The most common cause of ESA hyporesponsiveness is iron deficiency. Provided that adequate monitoring and repletion of iron stores is undertaken, this cause should be apparent and treatable with oral or intravenous iron administration. Among iron-replete patients, inflammation and infection are important causes of ESA hyporesponsiveness. The proposed mechanism is thought to be disruption of erythropoiesis in the bone marrow by proinflammatory cytokines such as interleukin-1, tumor necrosis factor-α, and interferon-γ. In cases where systemic inflammation is suspected as a cause of ESA hyporesponsiveness but no source is identified, consideration should be given to the possibility of occult infection of thrombosed arteriovenous access grafts. Hospitalized patients have lesser degrees of ESA responsiveness than their nonhospitalized counterparts. Likely, this relates to the higher prevalence of inflammation, infection, and malnutrition—and frequent phlebotomy—in this population. Other potential causes or contributors to ESA hyporesponsiveness include inadequate dialytic clearance, secondary hyperparathyroidism, aluminum overload, and deficiency in vitamin B 12 and folic acid. Administration of angiotensin-converting enzyme inhibitors (ACE) inhibitors and angiotensin receptor blockers (ARBs) has also been suggested to inhibit the response to ESAs.

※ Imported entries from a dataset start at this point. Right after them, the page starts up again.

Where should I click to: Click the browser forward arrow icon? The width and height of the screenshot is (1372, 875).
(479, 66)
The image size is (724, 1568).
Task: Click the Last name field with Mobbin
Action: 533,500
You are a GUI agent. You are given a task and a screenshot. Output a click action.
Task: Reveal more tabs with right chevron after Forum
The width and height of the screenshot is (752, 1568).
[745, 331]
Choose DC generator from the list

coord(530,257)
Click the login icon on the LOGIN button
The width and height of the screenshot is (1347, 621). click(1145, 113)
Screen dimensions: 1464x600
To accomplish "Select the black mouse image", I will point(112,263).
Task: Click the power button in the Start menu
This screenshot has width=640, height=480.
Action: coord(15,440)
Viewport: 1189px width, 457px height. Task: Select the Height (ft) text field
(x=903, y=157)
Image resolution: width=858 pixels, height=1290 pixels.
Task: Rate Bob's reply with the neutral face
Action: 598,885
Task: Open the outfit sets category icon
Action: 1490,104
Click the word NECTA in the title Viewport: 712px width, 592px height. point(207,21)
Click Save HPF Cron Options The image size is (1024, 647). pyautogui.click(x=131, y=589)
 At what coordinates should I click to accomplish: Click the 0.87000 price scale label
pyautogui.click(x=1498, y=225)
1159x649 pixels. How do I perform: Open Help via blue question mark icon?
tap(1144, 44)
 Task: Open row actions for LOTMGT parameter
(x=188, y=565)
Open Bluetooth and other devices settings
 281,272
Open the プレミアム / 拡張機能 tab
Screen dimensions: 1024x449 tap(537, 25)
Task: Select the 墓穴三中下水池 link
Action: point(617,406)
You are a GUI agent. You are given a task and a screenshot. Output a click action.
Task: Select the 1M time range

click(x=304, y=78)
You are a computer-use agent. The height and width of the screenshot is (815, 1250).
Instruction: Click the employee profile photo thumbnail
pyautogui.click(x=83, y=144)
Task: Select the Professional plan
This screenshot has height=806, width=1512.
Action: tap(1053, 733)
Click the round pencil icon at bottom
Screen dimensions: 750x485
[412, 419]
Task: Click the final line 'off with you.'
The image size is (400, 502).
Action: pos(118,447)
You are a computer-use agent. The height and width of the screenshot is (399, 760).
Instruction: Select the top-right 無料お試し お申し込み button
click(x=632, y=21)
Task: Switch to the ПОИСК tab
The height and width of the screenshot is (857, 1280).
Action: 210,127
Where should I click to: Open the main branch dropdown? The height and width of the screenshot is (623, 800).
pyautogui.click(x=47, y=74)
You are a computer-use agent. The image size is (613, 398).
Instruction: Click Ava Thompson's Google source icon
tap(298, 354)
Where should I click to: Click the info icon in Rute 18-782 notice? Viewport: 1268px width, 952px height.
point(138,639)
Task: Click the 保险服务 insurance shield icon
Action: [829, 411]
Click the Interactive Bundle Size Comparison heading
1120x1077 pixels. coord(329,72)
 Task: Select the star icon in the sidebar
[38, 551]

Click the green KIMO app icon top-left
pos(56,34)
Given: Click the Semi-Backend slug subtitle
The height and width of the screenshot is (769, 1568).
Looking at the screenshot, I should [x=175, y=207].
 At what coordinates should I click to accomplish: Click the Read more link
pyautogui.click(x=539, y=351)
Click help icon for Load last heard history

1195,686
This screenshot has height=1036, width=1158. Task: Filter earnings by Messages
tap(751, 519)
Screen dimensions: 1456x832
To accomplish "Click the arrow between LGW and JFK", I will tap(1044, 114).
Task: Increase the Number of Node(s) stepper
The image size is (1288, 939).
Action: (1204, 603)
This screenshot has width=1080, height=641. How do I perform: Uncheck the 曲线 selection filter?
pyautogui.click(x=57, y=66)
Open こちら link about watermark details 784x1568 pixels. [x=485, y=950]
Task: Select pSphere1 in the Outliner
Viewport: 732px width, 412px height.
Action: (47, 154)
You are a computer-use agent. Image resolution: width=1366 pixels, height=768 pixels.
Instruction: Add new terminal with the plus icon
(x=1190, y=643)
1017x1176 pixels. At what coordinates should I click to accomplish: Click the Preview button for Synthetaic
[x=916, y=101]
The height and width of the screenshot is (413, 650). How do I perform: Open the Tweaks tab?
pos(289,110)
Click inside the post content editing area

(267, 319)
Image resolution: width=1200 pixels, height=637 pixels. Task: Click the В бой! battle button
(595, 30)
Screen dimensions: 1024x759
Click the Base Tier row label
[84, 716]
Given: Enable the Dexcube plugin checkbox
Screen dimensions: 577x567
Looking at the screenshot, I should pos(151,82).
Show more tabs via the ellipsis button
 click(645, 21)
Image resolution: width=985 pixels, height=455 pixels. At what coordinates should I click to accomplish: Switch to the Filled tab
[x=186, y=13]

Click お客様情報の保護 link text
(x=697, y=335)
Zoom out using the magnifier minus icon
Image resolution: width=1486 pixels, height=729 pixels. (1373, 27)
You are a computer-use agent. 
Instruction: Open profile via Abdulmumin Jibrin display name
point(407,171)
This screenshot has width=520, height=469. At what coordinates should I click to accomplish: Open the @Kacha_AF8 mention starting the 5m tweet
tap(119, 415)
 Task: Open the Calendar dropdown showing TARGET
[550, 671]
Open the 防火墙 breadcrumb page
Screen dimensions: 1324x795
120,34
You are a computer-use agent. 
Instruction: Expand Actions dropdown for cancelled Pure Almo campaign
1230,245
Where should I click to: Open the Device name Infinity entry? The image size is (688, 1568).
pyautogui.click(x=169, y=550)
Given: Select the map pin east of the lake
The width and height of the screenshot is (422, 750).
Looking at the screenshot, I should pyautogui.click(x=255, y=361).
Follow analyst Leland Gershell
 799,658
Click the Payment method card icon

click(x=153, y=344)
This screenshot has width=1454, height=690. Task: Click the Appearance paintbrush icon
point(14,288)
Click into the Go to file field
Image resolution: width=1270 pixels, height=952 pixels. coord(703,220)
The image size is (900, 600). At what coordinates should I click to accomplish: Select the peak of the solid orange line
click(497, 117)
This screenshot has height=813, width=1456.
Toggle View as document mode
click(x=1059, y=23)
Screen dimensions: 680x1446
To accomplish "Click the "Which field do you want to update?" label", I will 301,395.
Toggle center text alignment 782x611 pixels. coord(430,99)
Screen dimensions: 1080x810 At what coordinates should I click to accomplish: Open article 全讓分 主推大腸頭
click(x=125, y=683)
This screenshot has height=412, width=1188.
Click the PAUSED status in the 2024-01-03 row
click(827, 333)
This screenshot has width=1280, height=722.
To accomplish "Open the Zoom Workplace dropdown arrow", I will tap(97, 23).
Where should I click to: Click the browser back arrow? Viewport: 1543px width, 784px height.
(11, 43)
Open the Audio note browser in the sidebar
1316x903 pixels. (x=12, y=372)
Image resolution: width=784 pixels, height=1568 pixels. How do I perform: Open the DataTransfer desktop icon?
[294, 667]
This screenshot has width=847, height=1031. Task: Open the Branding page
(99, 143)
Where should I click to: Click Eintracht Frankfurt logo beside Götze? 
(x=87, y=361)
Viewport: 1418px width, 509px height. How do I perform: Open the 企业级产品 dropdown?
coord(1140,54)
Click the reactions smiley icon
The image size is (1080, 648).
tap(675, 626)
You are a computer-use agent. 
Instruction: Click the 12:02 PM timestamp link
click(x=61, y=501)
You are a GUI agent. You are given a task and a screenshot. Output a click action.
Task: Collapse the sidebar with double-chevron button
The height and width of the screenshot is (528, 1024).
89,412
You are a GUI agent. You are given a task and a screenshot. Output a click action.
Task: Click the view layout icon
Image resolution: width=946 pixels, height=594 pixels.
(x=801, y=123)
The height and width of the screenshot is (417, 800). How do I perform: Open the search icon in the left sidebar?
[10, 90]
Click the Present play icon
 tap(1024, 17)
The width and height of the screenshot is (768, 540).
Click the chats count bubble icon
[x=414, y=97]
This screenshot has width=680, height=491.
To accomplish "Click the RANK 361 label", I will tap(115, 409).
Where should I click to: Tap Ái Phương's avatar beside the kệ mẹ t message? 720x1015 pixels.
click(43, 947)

The underlying mechanisms may relate to reduction in erythroid burst forming units in the bone marrow due to decreased angiotensin II synthesis or decreased degradation of an inhibitor of erythropoiesis by ACE inhibitors or ARBs by direct inhibition of the erythropoietic stimulating effect of angiotensin II. Although the clinical impact of this effect is small in most patients, adjustment of the renin angiotensin system inhibition can be considered as an approach that may improve Hgb levels or responsiveness to ESA. Severe secondary hyperparathyroidism may also be associated with impaired erythropoiesis, presumably due to disruption of the bone marrow architecture although toxic effects of parathyroid hormone on erythropoietin synthesis, erythropoiesis, and red blood cell survival have also been postulated. As noted previously, PRCA should also be considered in assessing patients with ESA hyporesponsiveness, particularly if they were previously responsive.